= Beginning of Section =

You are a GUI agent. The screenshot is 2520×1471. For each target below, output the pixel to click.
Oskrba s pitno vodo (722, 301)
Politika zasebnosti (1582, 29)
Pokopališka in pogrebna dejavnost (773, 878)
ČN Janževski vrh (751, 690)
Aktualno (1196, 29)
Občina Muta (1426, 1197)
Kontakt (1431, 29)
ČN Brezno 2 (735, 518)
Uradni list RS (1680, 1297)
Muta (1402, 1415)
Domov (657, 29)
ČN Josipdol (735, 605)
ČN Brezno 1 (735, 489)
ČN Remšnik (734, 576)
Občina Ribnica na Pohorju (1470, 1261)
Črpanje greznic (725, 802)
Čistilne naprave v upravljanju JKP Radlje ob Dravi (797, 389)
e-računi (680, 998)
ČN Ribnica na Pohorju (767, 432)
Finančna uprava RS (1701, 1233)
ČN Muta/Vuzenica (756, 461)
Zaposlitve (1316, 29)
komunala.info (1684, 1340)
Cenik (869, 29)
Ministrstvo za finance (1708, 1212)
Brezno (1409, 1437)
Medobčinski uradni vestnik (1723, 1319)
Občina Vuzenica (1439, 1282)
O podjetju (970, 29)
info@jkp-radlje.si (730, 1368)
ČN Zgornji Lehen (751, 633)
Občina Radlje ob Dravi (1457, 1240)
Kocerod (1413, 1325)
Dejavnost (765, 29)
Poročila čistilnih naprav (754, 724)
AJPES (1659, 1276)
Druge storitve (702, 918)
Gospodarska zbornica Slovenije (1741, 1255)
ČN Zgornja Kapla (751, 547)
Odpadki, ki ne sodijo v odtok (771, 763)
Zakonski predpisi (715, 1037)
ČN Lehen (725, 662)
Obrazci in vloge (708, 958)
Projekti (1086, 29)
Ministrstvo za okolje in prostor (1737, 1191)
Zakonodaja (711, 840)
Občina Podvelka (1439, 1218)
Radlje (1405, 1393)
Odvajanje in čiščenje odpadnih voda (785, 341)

= End of Section =
= Beginning of Section =

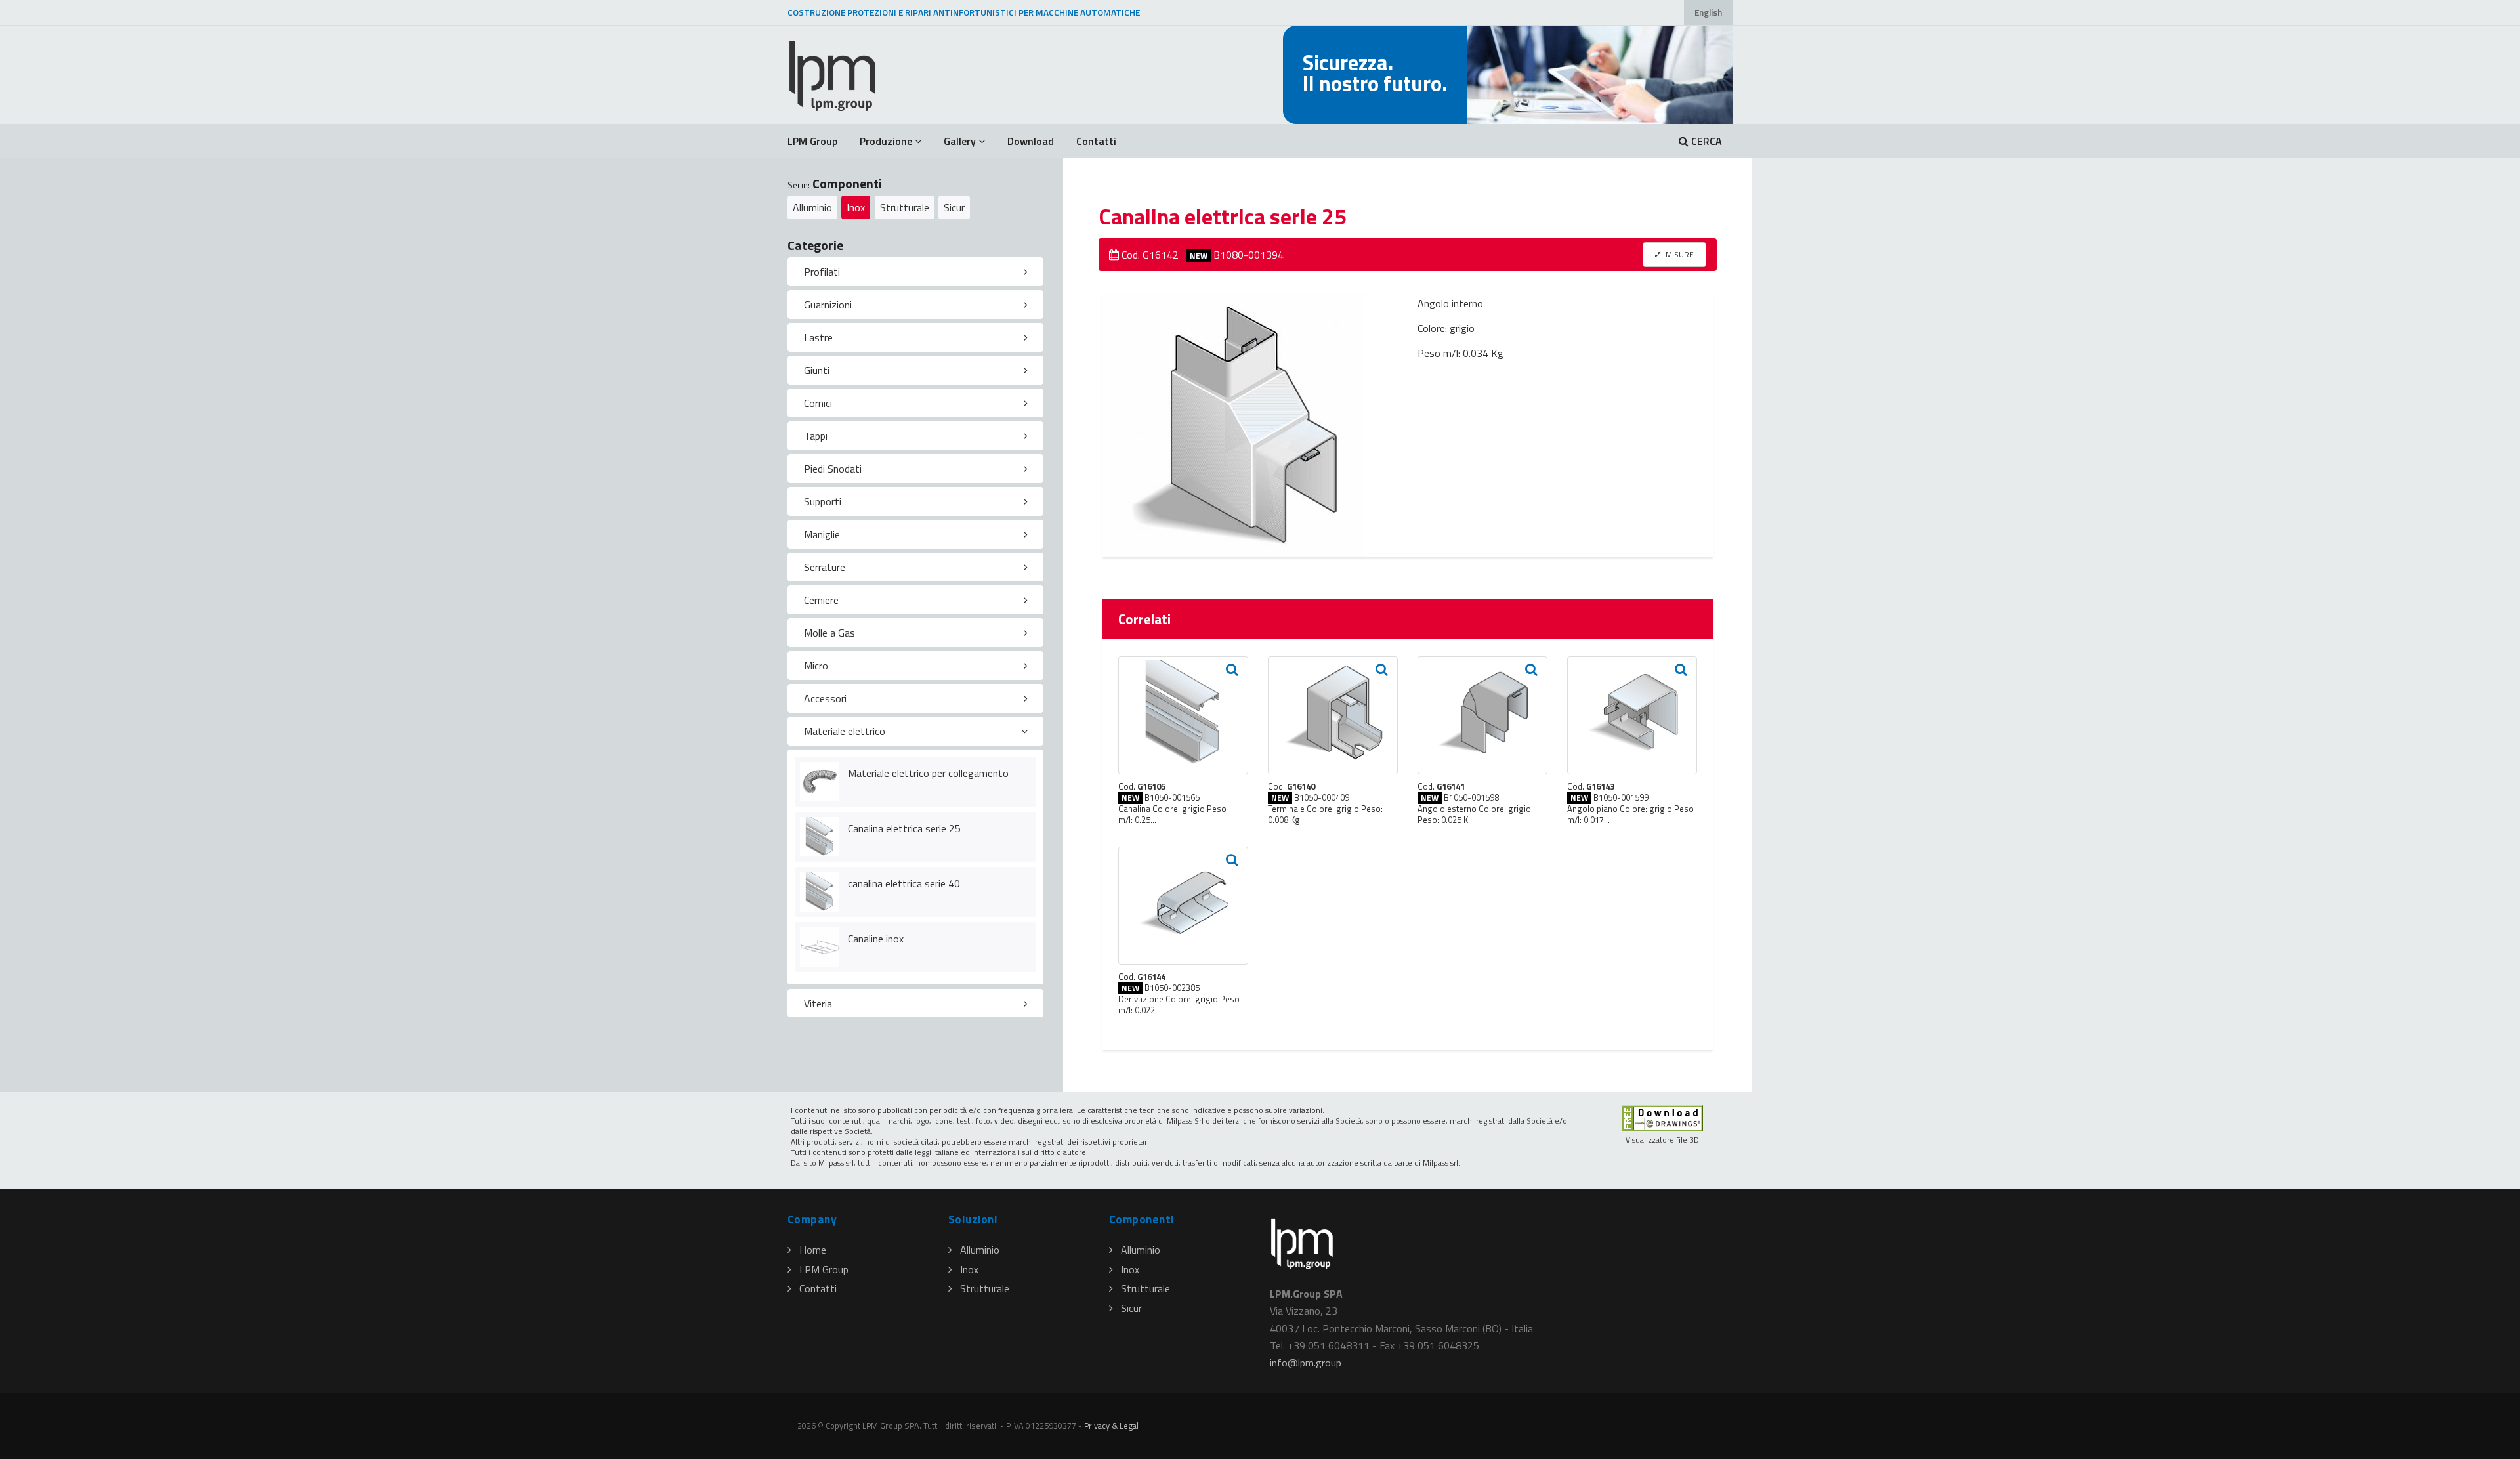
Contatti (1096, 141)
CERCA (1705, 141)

= End of Section =

What to do: From the data above, output only the lines between the line containing "Občina Radlje ob Dravi (1457, 1240)" and the line containing "Odpadki, ki ne sodijo v odtok (771, 763)", inclusive, exactly as written.

Solution:
Občina Radlje ob Dravi (1457, 1240)
Kocerod (1413, 1325)
Dejavnost (765, 29)
Poročila čistilnih naprav (754, 724)
AJPES (1659, 1276)
Druge storitve (702, 918)
Gospodarska zbornica Slovenije (1741, 1255)
ČN Zgornja Kapla (751, 547)
Odpadki, ki ne sodijo v odtok (771, 763)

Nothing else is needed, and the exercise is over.